**Testo:**
Esiste, peraltro, un parallelo storico tra l'emergere del sesso sulla scena sociale e la scomparsa della morte dalla socialità e dalla quotidianità, che ha comportato e al contempo espresso un cambiamento radicale dell'equilibrio tra le forze in gioco e delle aspettative della collettività circa le condizioni di vita e le opportunità di gratificazione.
Oggi la sessualità ha sostituito la morte nella ritualizzazione collettiva, sicché la pornografia vera riguarda la morte, con la sua morbosa spettacolarizzazione nei mezzi di comunicazione di massa e il confinamento nella sfera privata, sino all'ipotesi di un suo totale superamento quantomeno come termine di confronto o pietra di paragone sul piano morale.
Assistiamo nel presente agli effetti di una "cultura" volta a disorientare le persone, che crea cioè le condizioni per cui il soggetto non possegga più una bussola interiore, un centro, il che rende possibile e necessaria una prescrizione generalizzata sulle modalità e sulle finalità del comportamento dei singoli. Saranno allora i giornali, la televisione, i mass media in genere a prescrivere alle persone cosa devono fare e cosa devono sentire, cosa è "giusto" provare.
La mediazione della "macchina" non si realizza solo nell'ambito della medicalizzazione, ma si estende a tutta l’esistenza, non c'è aspetto della vita per il quale si possa evitare di rivolgersi e prestare ascolto ad un "esperto" attraverso i media.
L'identità viene così "massificata" proprio mentre si offre l'illusione della originalità, mentre cioè si lascia intendere che, seguendo le istruzioni, ciascuno giunga a realizzare se stesso. Ha scritto, a proposito della nuova società, Tony Duvert: “Basta immergervi una persona qualsiasi perché diventi uguale a tutti, con la felice illusione di essere solo se stessa, e perché agisca esattamente come tutti, con motivi strettamente personali per farlo".
I soggetti così disorientati e imboniti divengono poi degli ottimi consumatori, disponibili e desiderosi di "acquistare" quel che vien loro suggerito (o imposto) sia in termini di piacere che in termini di dolore. Il dolore viene spostato in un primo tempo nel privato e in un secondo momento addirittura proiettato fuori della vita; quindi non solo nascosto, bensì eliminato e cancellato.
Contemporaneamente il piacere conquista la sfera pubblica e viene/va esibito. Esso diviene prima un diritto e poi persino un dovere: è prescritto che si debba provare piacere, godere fino in fondo, e che ci si debba affermare secondo un copione che rende sconveniente ogni piega e chiaroscuro nella realizzazione personale.

**Dati forniti:**
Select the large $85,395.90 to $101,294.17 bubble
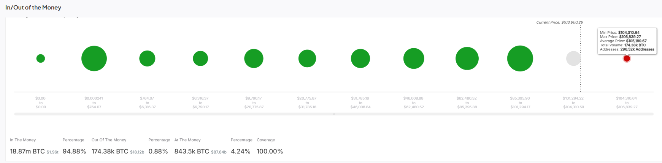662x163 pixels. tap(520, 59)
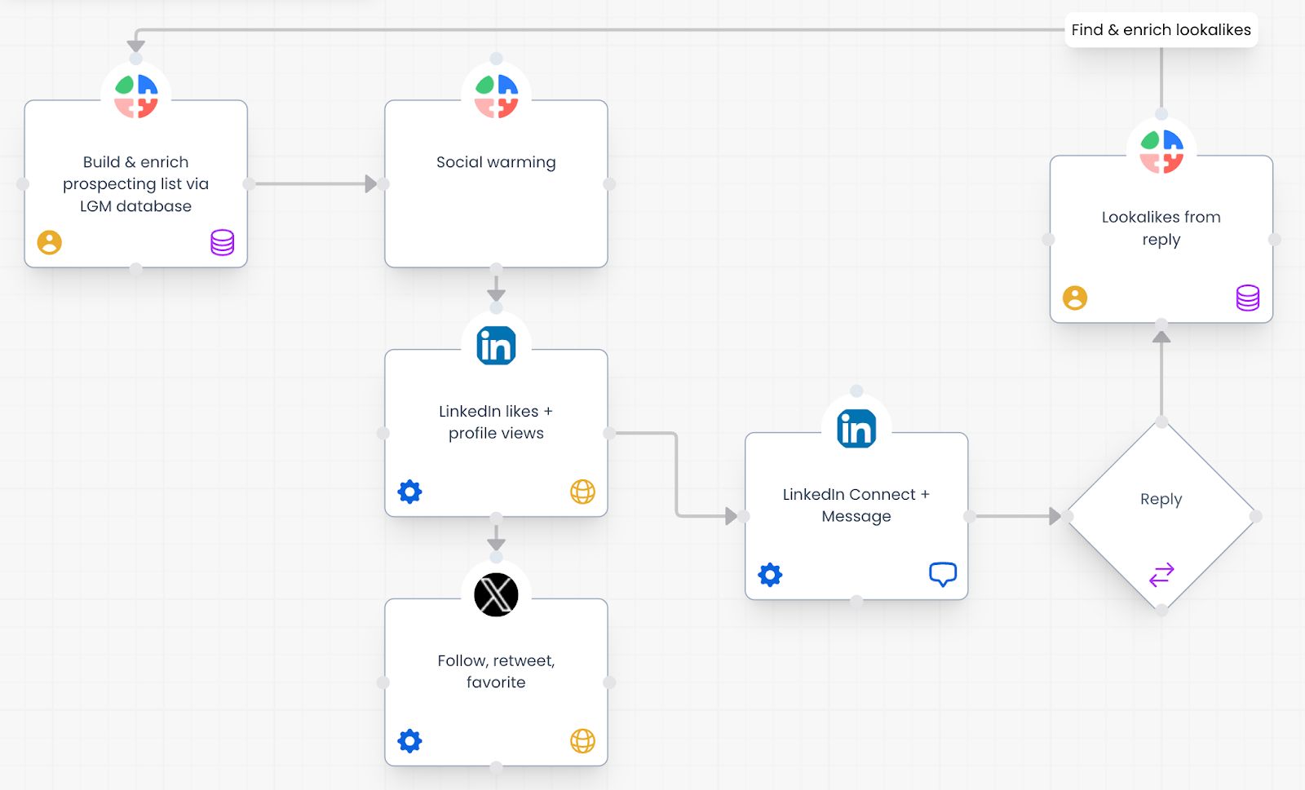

**Consegna:** Riporta parola per parola il passo del testo che va da "Esiste, peraltro, un" fino a "sul piano morale.", quest'ultimo compreso. I dati non servono per svolgere il lavoro.

**Risposta:**
Esiste, peraltro, un parallelo storico tra l'emergere del sesso sulla scena sociale e la scomparsa della morte dalla socialità e dalla quotidianità, che ha comportato e al contempo espresso un cambiamento radicale dell'equilibrio tra le forze in gioco e delle aspettative della collettività circa le condizioni di vita e le opportunità di gratificazione.
Oggi la sessualità ha sostituito la morte nella ritualizzazione collettiva, sicché la pornografia vera riguarda la morte, con la sua morbosa spettacolarizzazione nei mezzi di comunicazione di massa e il confinamento nella sfera privata, sino all'ipotesi di un suo totale superamento quantomeno come termine di confronto o pietra di paragone sul piano morale.